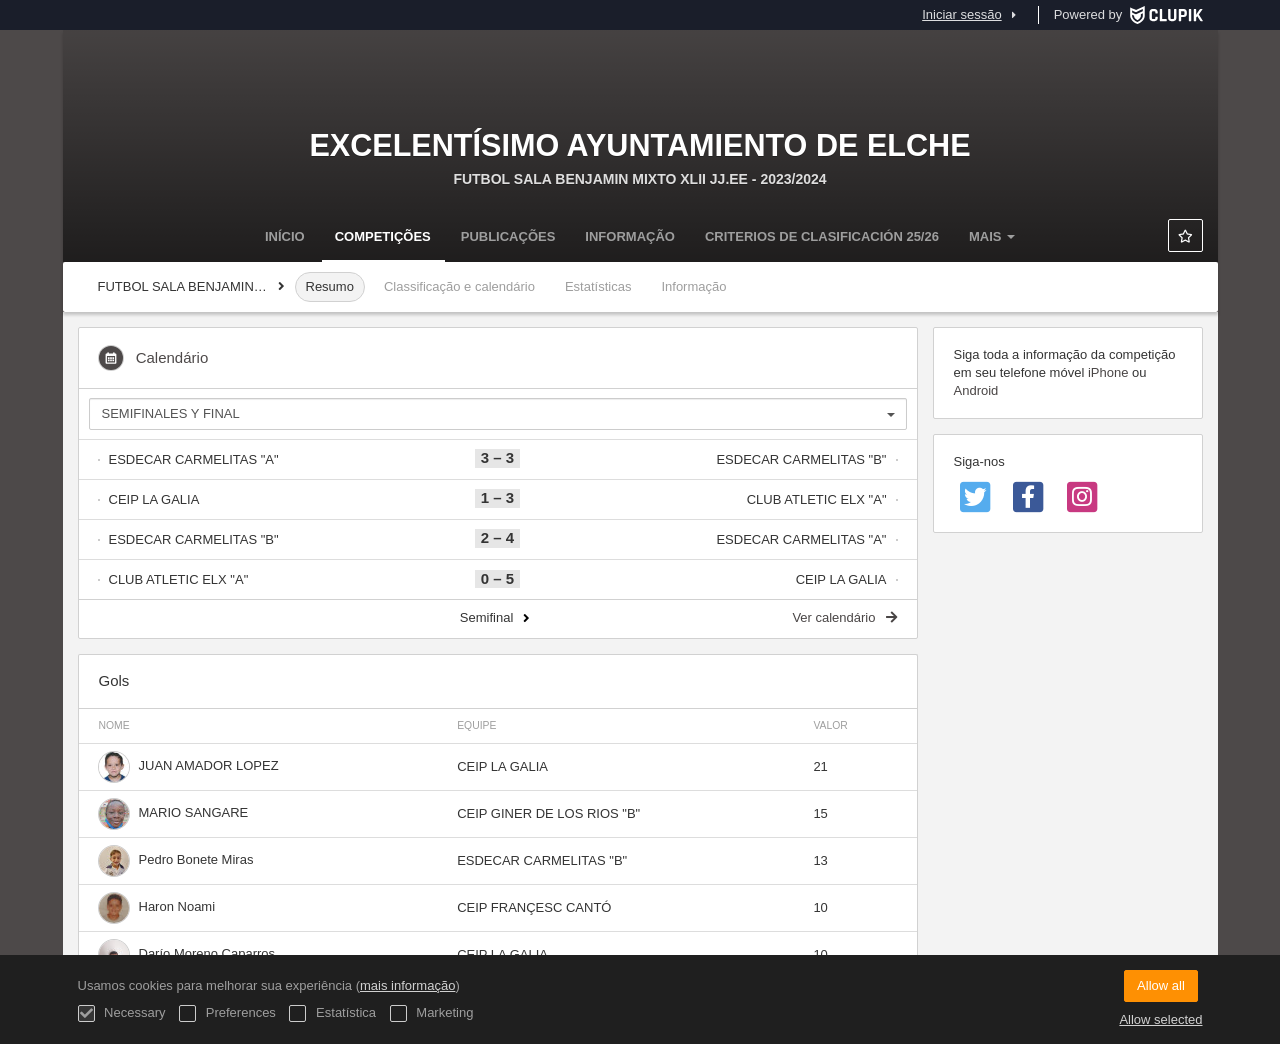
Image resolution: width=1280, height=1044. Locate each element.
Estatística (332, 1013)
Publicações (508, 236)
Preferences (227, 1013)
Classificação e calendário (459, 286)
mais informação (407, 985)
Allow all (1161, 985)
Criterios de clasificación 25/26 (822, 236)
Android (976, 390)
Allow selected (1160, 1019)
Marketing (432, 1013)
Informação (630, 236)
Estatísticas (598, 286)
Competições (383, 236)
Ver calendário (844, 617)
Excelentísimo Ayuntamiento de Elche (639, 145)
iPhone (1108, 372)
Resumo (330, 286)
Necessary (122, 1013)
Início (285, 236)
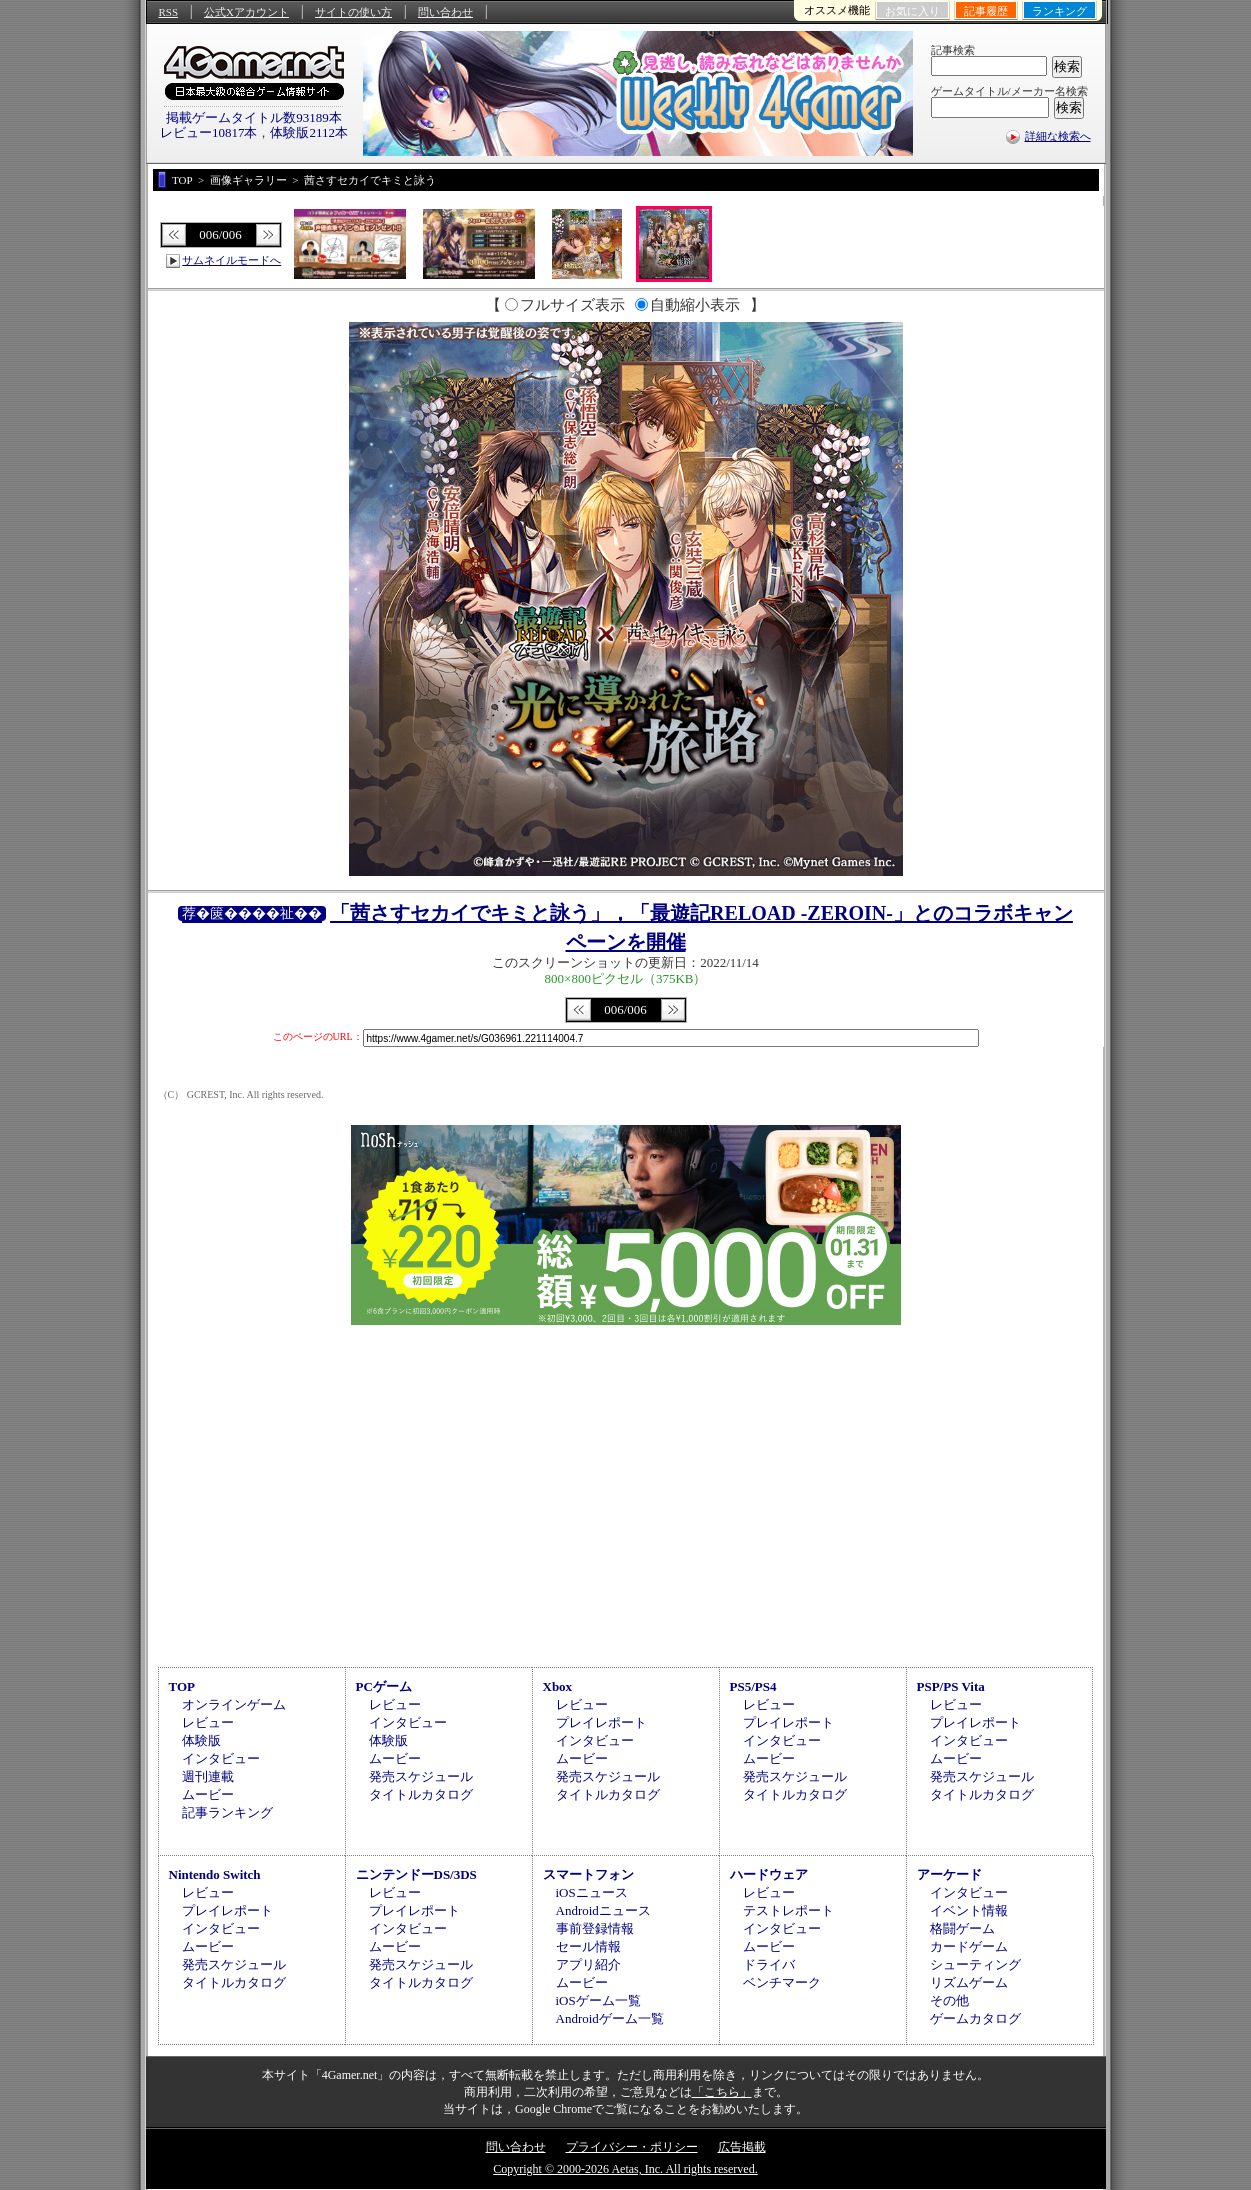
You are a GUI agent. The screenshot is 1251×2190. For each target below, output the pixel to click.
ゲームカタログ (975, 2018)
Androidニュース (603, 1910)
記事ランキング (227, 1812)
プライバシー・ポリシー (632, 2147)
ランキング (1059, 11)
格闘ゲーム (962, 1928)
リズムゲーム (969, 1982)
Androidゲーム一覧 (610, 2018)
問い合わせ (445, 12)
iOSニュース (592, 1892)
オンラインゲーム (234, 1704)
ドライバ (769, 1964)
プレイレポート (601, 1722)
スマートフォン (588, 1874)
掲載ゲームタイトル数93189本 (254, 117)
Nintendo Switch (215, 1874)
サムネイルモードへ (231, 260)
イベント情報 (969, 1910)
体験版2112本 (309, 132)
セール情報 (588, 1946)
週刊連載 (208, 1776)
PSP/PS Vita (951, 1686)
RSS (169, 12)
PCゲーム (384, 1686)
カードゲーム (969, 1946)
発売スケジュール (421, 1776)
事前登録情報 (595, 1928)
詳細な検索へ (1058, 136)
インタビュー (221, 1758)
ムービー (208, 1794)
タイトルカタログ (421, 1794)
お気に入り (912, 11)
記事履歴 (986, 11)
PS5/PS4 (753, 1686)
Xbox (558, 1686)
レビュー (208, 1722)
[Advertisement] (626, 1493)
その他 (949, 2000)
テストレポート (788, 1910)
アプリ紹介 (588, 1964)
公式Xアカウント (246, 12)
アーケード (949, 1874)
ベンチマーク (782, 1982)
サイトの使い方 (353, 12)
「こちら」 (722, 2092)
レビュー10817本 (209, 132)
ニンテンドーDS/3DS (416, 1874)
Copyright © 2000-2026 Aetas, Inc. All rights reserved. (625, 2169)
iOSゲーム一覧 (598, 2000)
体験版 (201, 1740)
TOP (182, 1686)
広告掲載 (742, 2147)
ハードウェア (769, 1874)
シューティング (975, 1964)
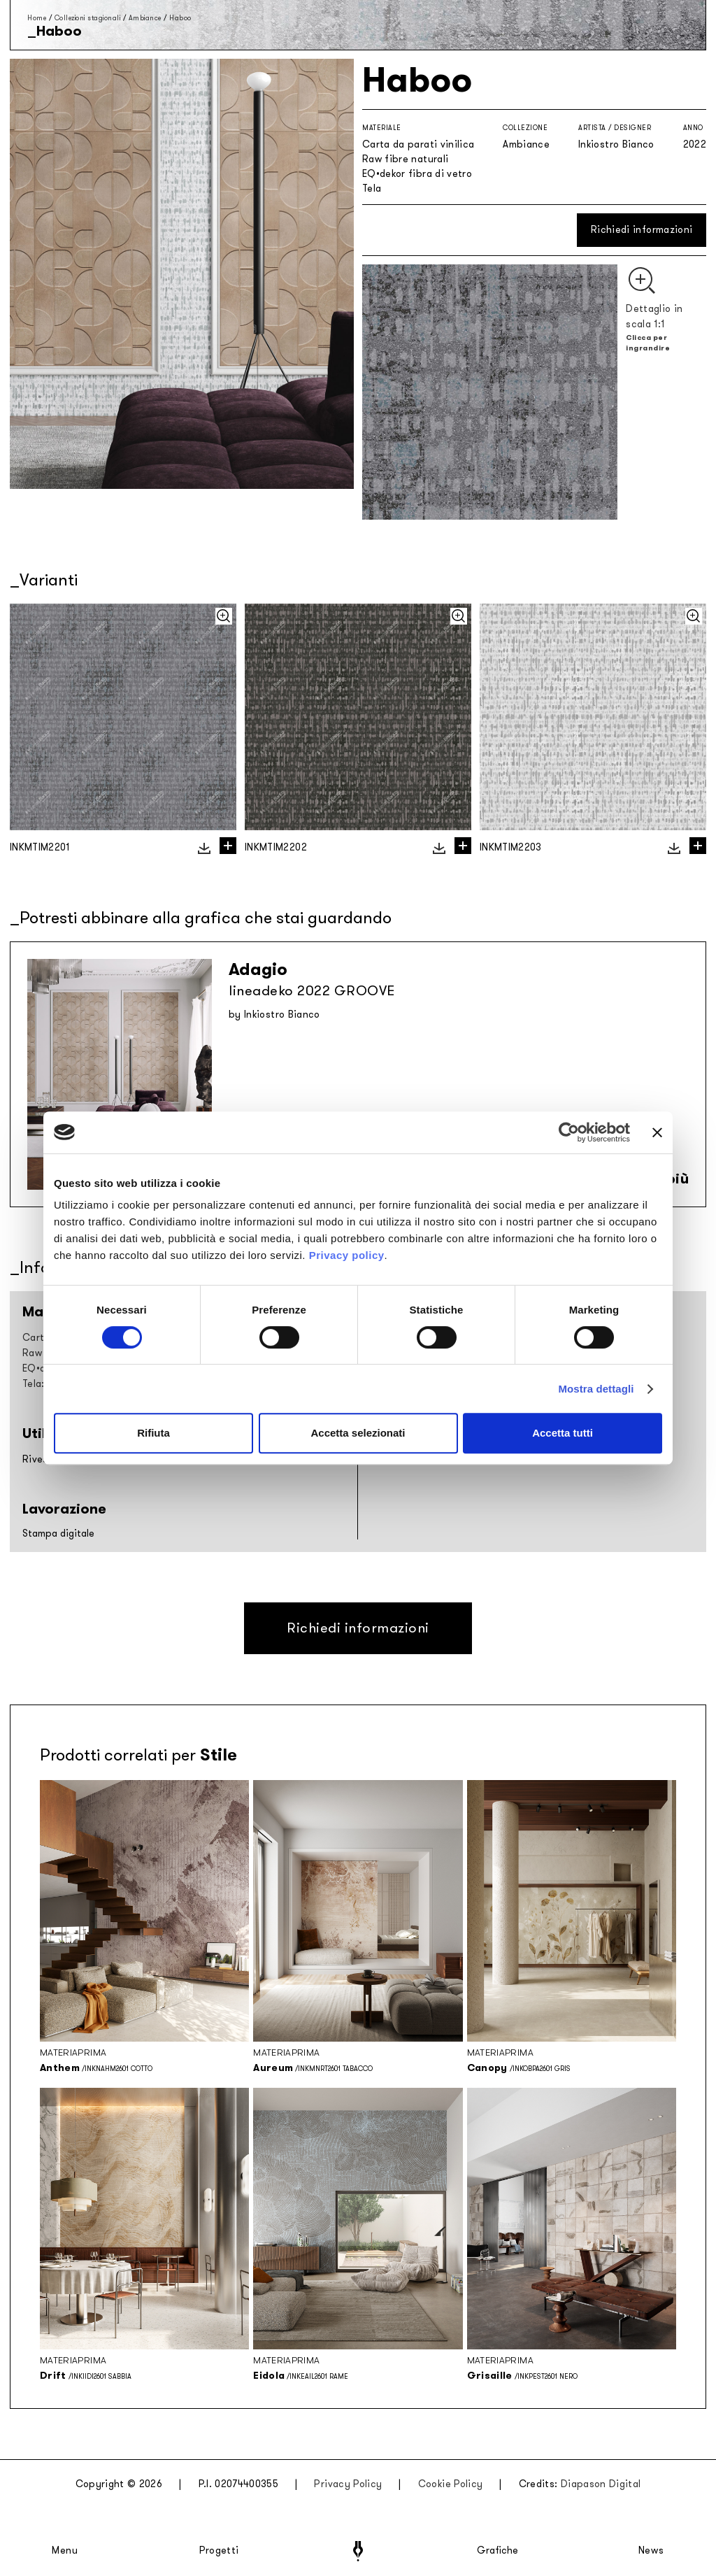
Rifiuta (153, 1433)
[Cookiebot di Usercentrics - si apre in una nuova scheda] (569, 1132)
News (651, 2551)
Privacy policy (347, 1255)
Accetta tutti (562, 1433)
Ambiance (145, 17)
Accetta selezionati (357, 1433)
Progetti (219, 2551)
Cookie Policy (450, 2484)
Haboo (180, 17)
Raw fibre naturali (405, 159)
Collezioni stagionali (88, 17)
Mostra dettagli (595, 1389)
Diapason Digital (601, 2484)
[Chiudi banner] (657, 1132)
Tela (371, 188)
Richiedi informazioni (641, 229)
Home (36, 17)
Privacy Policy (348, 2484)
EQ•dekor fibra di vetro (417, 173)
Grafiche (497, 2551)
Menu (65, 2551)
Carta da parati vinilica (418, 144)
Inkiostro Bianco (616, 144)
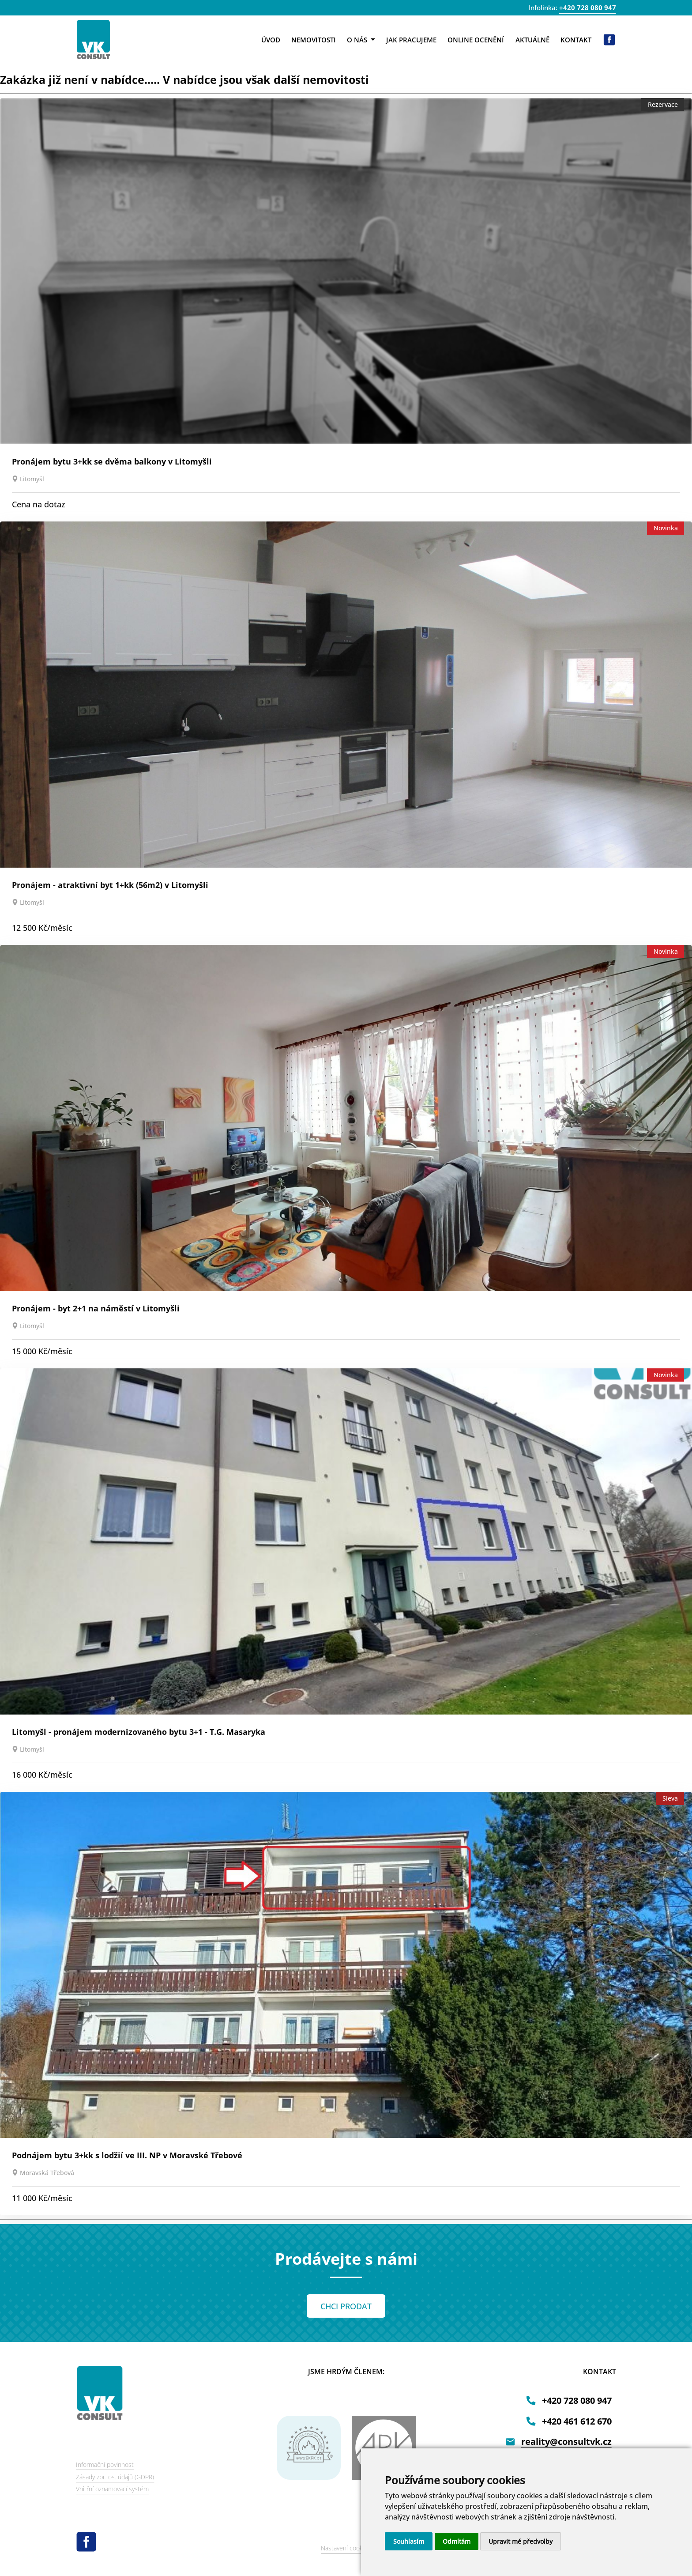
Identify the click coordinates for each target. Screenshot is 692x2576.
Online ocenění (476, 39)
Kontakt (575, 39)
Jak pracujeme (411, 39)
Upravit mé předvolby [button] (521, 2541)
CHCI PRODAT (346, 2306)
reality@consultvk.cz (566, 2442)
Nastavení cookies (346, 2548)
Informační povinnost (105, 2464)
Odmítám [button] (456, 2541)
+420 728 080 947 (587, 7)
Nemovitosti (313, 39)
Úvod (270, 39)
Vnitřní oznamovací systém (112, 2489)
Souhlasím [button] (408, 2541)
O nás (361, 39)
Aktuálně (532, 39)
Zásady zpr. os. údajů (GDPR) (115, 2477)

= = =

▸ PROBLEM STATEMENT
Copy the listing from the line containing "Home (36, 17)" through the line containing "Úvod (270, 39)", including both of those lines, and leave out the pictures.

▸ RESULT OF THIS TASK
Home (36, 17)
Privacy Policy (348, 2484)
EQ•dekor fibra di vetro (417, 173)
Grafiche (497, 2551)
Menu (65, 2551)
Carta da parati vinilica (418, 144)
Inkiostro Bianco (616, 144)
Identify the click coordinates for each target. Screenshot is 692x2576.
Online ocenění (476, 39)
Kontakt (575, 39)
Jak pracujeme (411, 39)
Upravit mé předvolby [button] (521, 2541)
CHCI PRODAT (346, 2306)
reality@consultvk.cz (566, 2442)
Nastavení cookies (346, 2548)
Informační povinnost (105, 2464)
Odmítám [button] (456, 2541)
+420 728 080 947 (587, 7)
Nemovitosti (313, 39)
Úvod (270, 39)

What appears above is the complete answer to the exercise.